The segregation and suppression of the role of economic power and the ethics of economic power lead many to view markets as peculiarly free of power interactions and examples of simple voluntary cooperation. Everyone agrees the poor kid may buy a crust of bread, etc. The illusion is obviously helped if one agrees the laws relating to the ethics of economic power one is attempting to suppress awareness of, push into the background, segregate. If one sees problems or issues, the ethics of economic power does tend to become rather more visible. The segregation and suppression of the role of economic power is what gives the rhetorical power to more stridently anti-democracy forms of bad economics and sequelae, such as “libertarianism,” in which markets are meant to be “freedom” and democratic government “tyranny.” It also informs the form of fake anarchism that, rather than taking certain laws for granted, proposes once democratic government, law, is out of the way, people will naturally and organically agree all the ethical issues democracy, voting, law were meant to address. (There’s an unrelated form of utopian anarchism which neither takes laws for granted nor supposes laws relating to economic power will arise naturally but welcomes the violent struggle over resources that accompanies real anarchy as a sort of social Darwinist test of merit.)

What’s happening is they’re trying to push the role of government, law, in resolving interpersonal conflict, allocating resources, the ethics of economic power, into the background, take if off the table, segregate it as different in kind from government, law at later stages. Basically, they’re trying to reproduce in reality the presentation of markets in the ethical half-theory of neoclassical welfare economics as transmitted via false, misleading, anti-democracy bad economics in the conservative style. In reality,  there is no essential conceptual difference between addressing ethics relating to economic power, resolving interpersonal conflicts, allocating resources, at one point in law or another. One may allocate vaccines by medical need without overhauling markets generally. It’s basically a form of what I call a “level issue” in which the same concept, here laws relating to economic power, resolution of interpersonal conflicts, allocation of resources, may appear at different points of an argument, theory, system, creating confusion.

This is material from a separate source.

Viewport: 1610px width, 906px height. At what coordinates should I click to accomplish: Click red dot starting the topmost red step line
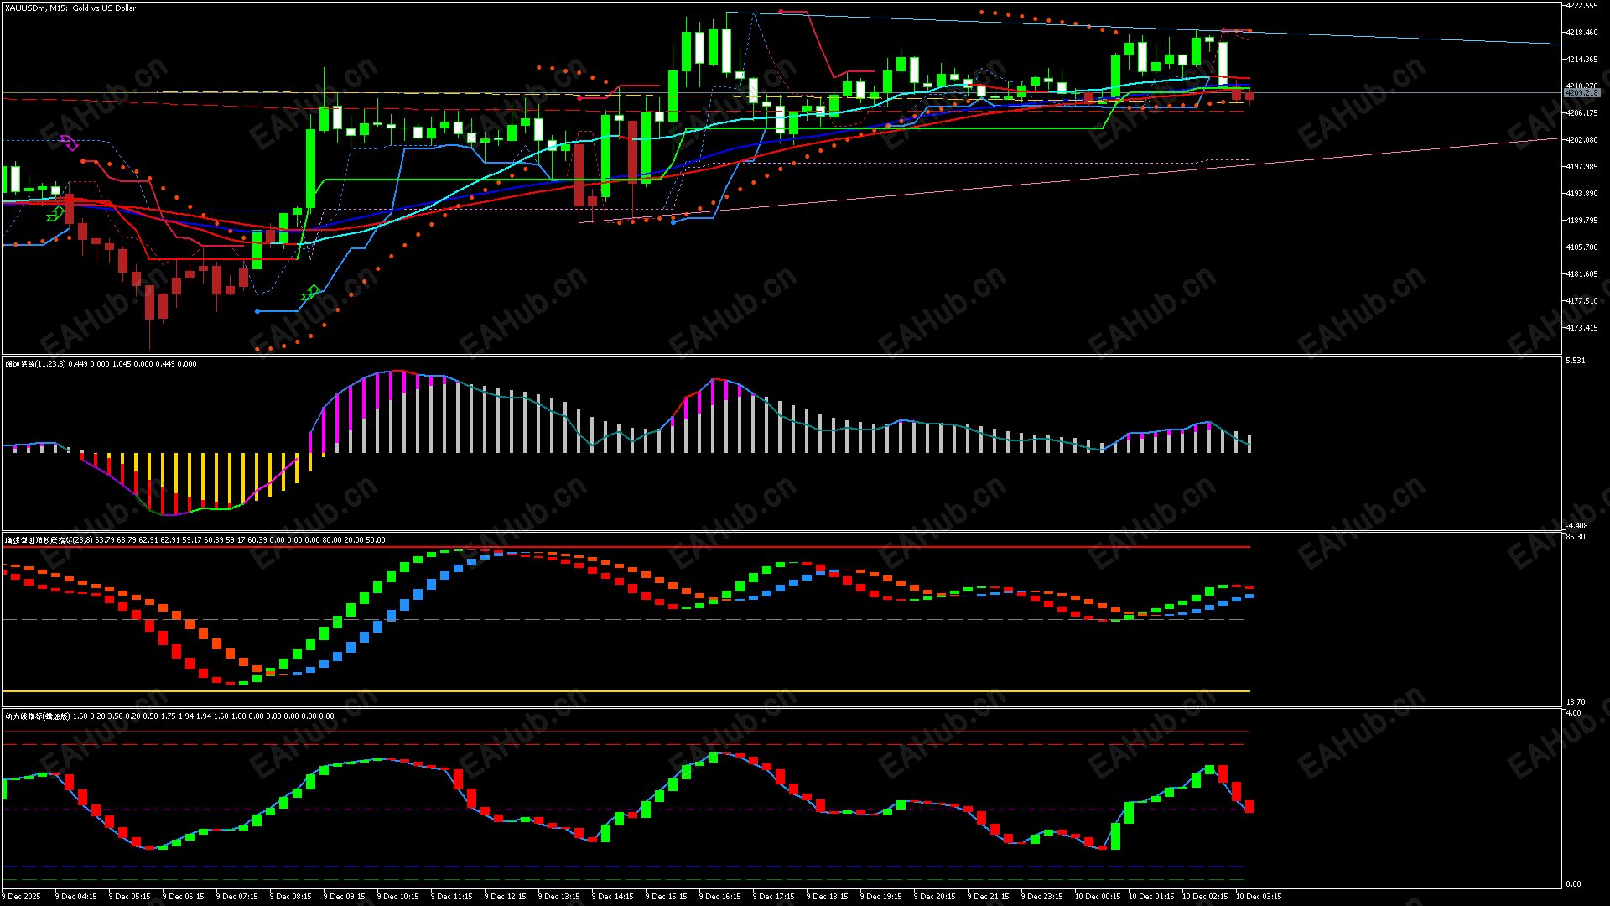tap(781, 12)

If one accepts laws relating to economic power are based ultimately in democratic government, there is no obvious rationale for rejecting later revision by democratic government. Not accepting that basis of law suggests anti-democracy sentiment that may well imply criminality. When some discover in a democracy laws may be generated affecting economic power they don’t personally approve, it becomes clear that although at one level acceptance of democratic government may be voluntary, at another level the laws produced may not be always to one’s liking. This makes some propose democracy a form of tyranny in which others may use state power to enforce their will on one. They dream of a system more like their false image of markets, in which interactions are ostensibly purely voluntary, power irrelevant. However, there is no such system. The ethics of resolving interpersonal conflicts of preferences, allocating scarce resources must be addressed, and will  be, one way or another, in any economic system. It’s simply another level issue, where and how is it done and by who? Thus may one be led either to fascism, the hope a like-minded authoritarian despot will support only laws relating to economic power one personally approves, or to utopian anarchism, the notion without democracy everyone will naturally agree those ethics, laws on economic power.

Fighting anti-democracy sentiment means first and foremost fighting anti-democracy bad economics in the conservative style and its sequelae, differentiating them from neoclassical welfare economics, addressing the confusion and conflict academic economists have so long promoted.